The affirmation of our absolute freedom to choose seeks to secure the means by which we might choose while leaving our ends off stage. The ends of our choices, as a category rather than in terms of any particular choice we might make, cannot ultimately be themselves the product of human choice. Somewhere there is a point at which we’re moved to choose because of something that extends beyond choice itself. If the only answer we can give to the question “why do you choose x?” is “because I want x” then, I’d argue, our choice of x is devoid of meaning. At this point one might offer a naturalistic explanation i.e. that our desire for x can be explained by offering a causal account of our psychological development. Yet this just leaves us with the fact of our desire and a commitment* to the sheer contingency of this fact. For most things this is absolutely fine. Yet the fact of our experiencing significance as a whole, that some of our choices are meaningless whereas others are deeply meaningful, cannot itself be contingent. The content of those experiences, the particular significances certain choices hold for us, is susceptible to the sort of reductive explanations just discussed but the fact of significance itself is not. The fact of our having desires about desires, our enmeshment in a framework of meaning and significance that extends beyond the vagaries of momentary inclination, is necessary for us to experience any meaning and purpose at all.

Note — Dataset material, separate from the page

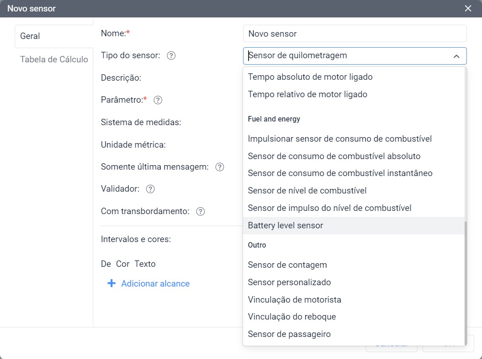
Task: Choose Sensor de passageiro option
Action: click(289, 334)
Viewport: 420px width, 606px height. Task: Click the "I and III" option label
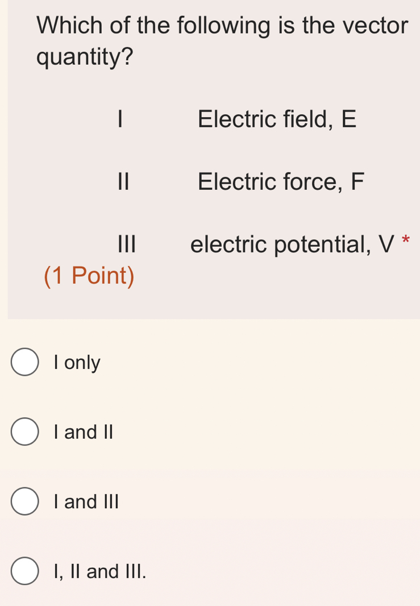(x=86, y=501)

Why, to use Reiff’s phrase, would we take our subsequent choices seriously when they have no value beyond that of choice itself? The fact we do experience meaning and significance, that we do take some of our choices very seriously, necessarily entails that the choices we make are framed by a wider sense of the significance those choices hold for us. Yet the therapeutic ethos denies this dimension of moral experience through (a) its ethical affirmation of the right to choose as the only value (b) its causal claims about the choices we make. These wider structures of significance and meaning are a necessary feature of human agency but the therapeutic ethos dissolves our understanding of those domains. Our lives are still shaped by these structures but we increasingly lose the ability to understanding and talk articulately about them. In the individuals life this diminishes our moral experience and in society’s life this restricts political possibility, simply because it’s increasingly difficult to engage in political projects when (a) the language of morality is impoverished (b) the collective values on which such projects are predicated are increasingly understood as aggregates of arbitrary individual value judgements.
*Because that’s what it is. There’s no value-neutral theorising that can be done about these sorts of matters. We can’t seperate ourselves and our own lives from the conclusions we draw about the nature of human existence more generally.